_Listed records_
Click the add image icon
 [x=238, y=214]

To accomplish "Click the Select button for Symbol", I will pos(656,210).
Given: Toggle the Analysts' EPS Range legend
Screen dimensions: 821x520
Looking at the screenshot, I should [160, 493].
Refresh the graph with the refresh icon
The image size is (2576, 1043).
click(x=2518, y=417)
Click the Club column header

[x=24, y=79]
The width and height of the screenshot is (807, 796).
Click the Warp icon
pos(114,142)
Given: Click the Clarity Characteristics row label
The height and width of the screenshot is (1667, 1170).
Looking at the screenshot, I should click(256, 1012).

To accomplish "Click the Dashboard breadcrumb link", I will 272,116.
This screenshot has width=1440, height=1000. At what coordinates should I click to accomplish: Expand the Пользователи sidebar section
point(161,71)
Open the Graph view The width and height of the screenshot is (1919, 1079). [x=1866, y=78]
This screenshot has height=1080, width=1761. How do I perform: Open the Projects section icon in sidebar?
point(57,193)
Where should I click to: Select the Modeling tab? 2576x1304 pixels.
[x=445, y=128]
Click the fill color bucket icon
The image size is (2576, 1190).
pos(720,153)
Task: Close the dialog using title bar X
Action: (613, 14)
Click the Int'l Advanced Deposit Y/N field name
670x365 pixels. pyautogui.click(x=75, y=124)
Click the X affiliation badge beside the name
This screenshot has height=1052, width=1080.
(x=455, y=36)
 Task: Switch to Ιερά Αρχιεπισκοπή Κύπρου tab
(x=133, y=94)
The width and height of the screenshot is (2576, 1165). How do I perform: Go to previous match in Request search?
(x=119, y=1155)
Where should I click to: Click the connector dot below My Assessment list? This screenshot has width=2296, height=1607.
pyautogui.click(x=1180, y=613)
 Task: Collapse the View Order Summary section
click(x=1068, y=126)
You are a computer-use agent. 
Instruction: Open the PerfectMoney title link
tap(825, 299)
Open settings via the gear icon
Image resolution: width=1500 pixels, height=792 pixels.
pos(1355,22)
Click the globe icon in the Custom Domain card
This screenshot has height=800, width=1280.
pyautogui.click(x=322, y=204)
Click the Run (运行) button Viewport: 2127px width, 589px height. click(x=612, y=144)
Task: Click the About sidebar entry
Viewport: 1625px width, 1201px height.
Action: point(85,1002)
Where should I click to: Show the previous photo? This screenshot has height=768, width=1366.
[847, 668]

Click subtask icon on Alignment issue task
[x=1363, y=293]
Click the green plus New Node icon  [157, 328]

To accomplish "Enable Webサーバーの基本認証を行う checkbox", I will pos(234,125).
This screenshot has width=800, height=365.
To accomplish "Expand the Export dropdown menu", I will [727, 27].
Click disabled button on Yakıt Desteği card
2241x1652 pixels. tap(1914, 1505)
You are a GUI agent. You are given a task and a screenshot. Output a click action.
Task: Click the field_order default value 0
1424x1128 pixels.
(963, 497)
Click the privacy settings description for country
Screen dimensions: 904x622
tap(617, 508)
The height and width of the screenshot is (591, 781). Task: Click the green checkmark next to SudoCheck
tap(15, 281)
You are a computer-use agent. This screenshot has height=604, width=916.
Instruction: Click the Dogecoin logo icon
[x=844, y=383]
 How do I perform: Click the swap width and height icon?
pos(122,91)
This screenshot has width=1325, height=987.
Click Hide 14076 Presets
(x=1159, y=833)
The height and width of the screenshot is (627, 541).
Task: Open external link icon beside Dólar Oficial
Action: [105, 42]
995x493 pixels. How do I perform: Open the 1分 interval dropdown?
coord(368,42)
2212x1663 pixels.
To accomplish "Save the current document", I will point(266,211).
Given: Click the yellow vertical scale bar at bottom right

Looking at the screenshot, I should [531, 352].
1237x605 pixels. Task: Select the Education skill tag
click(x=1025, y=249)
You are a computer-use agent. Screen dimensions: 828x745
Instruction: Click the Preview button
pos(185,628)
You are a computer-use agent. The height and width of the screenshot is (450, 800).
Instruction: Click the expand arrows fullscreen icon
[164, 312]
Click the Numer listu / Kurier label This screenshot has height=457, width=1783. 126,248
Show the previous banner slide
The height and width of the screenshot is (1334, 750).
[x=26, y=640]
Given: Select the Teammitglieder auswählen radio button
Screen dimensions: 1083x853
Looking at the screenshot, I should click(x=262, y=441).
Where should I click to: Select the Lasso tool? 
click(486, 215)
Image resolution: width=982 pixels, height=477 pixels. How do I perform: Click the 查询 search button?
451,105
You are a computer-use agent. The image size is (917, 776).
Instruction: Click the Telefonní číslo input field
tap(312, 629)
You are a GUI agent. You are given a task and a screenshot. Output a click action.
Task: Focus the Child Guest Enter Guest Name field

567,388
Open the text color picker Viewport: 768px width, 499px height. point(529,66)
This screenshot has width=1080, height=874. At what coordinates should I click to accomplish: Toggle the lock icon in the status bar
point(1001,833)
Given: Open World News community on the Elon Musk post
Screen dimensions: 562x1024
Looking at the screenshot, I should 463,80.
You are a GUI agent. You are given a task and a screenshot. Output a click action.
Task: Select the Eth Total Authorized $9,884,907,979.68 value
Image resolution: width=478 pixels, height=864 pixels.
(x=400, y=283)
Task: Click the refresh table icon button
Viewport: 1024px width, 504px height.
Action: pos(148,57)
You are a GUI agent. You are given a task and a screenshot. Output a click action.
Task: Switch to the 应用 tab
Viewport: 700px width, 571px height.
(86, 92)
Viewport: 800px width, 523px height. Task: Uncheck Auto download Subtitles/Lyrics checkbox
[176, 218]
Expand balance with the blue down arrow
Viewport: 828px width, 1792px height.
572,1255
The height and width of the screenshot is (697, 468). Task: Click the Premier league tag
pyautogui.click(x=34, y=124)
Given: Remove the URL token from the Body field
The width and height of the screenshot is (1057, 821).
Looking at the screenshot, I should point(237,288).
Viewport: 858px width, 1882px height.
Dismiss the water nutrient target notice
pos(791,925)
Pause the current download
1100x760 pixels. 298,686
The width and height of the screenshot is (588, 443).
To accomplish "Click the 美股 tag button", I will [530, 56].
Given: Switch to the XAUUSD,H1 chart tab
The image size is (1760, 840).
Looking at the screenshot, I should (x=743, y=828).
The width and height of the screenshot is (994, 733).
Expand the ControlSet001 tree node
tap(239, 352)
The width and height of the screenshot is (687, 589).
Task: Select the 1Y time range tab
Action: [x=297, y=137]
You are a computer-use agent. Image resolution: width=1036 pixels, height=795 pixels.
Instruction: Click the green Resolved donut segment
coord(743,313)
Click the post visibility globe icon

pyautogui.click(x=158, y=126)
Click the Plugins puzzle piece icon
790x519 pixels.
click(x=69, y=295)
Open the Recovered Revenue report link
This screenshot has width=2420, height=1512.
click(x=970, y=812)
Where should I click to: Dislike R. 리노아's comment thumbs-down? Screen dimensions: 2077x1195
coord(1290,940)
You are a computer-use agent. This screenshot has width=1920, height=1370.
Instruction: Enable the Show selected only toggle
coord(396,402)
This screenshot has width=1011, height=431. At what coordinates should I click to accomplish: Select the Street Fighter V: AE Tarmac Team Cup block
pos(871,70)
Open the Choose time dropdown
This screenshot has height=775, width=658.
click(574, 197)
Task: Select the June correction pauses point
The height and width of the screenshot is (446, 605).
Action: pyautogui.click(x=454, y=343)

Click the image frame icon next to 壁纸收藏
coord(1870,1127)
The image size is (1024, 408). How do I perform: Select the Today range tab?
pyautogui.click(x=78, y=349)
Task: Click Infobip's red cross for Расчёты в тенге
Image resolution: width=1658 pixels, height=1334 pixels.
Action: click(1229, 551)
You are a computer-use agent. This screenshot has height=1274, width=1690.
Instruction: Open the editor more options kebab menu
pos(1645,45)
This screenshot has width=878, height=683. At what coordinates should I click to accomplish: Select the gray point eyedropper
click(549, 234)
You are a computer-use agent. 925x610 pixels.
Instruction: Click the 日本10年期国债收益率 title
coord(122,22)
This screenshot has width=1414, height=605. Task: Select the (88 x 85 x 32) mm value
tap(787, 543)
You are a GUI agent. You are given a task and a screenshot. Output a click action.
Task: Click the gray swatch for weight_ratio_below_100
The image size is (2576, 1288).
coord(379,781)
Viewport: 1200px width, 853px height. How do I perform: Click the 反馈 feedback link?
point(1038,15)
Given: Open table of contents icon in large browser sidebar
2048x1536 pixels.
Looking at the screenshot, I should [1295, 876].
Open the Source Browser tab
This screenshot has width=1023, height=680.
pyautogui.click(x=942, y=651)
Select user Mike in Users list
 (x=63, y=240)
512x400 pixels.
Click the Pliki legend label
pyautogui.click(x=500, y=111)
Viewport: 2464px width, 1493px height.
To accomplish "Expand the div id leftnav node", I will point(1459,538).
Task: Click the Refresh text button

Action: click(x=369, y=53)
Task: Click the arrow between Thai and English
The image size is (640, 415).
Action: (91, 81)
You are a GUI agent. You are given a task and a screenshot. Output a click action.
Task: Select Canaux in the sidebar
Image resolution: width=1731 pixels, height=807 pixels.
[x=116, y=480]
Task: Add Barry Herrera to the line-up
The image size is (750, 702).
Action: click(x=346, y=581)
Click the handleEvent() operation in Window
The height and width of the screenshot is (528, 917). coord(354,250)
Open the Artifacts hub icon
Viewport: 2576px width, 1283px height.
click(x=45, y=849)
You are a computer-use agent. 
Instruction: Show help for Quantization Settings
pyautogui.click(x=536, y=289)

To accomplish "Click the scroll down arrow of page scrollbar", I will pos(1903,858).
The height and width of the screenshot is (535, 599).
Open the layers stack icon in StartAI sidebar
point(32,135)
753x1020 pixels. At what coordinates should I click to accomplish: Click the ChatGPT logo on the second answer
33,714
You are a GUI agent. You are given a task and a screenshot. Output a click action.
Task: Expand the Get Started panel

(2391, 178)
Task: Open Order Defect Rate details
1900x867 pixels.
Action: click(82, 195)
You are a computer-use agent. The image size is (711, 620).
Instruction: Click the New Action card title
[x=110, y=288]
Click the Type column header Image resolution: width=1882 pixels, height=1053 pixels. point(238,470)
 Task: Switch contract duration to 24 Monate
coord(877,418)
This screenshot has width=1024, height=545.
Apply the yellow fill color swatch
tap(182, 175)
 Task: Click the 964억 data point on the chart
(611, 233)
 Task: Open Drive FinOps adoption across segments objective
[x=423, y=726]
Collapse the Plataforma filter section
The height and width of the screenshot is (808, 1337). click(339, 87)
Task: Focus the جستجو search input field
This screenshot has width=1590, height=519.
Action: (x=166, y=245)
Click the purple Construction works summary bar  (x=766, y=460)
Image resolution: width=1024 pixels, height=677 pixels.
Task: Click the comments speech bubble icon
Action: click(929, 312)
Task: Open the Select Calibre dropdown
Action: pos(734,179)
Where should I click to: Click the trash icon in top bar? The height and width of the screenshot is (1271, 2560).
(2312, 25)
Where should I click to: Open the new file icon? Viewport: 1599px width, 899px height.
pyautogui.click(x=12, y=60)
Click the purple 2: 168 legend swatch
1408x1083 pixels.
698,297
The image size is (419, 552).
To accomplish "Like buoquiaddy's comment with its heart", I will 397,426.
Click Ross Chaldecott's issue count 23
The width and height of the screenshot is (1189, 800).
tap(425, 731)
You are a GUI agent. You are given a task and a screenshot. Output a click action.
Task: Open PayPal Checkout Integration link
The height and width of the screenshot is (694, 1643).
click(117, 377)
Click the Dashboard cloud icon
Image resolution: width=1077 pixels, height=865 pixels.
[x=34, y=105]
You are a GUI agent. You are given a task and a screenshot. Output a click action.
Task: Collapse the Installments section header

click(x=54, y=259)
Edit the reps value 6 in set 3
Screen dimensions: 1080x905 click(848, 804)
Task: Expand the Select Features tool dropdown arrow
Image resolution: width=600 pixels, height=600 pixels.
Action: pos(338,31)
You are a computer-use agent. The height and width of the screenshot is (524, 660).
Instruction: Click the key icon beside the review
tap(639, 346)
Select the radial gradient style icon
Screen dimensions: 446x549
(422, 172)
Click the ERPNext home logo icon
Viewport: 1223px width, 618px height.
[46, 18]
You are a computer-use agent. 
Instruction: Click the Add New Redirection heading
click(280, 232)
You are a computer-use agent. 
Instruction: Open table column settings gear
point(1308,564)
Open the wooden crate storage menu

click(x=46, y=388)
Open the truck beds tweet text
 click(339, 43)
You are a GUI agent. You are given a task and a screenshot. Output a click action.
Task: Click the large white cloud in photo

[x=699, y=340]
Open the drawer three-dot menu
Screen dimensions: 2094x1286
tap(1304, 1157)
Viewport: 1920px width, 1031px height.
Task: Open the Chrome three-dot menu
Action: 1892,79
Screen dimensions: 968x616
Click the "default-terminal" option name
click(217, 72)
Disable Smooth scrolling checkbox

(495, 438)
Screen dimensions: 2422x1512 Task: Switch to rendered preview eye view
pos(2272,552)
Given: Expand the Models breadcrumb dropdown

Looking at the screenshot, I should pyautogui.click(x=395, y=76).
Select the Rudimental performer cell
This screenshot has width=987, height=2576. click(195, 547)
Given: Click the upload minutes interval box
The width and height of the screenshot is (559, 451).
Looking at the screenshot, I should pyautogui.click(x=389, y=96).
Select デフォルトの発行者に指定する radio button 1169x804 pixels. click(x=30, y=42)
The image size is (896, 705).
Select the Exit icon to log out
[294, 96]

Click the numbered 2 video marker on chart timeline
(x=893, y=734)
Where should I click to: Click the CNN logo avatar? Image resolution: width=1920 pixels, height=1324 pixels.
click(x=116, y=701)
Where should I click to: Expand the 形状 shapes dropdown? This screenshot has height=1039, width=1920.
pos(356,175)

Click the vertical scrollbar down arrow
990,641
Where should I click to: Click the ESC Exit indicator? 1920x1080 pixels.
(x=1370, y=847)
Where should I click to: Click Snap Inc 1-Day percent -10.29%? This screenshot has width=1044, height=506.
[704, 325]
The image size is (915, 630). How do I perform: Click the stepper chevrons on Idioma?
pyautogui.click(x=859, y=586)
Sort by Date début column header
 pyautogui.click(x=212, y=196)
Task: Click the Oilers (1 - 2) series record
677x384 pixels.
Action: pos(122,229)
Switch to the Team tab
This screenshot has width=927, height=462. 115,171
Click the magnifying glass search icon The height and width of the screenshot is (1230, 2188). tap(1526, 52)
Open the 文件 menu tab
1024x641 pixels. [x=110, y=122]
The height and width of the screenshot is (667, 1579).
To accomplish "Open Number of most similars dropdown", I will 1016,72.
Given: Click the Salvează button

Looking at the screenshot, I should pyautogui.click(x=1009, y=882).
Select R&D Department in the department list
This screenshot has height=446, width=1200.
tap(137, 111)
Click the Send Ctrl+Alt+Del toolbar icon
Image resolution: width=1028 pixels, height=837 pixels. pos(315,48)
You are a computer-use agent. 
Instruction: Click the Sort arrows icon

_Task directions_
Pick out every line of the items above that contains the word "column", matching case exactly, and copy each one.

_Full solution_
Click the Club column header
Click the Type column header Image resolution: width=1882 pixels, height=1053 pixels. point(238,470)
Instruction: Open table column settings gear
Sort by Date début column header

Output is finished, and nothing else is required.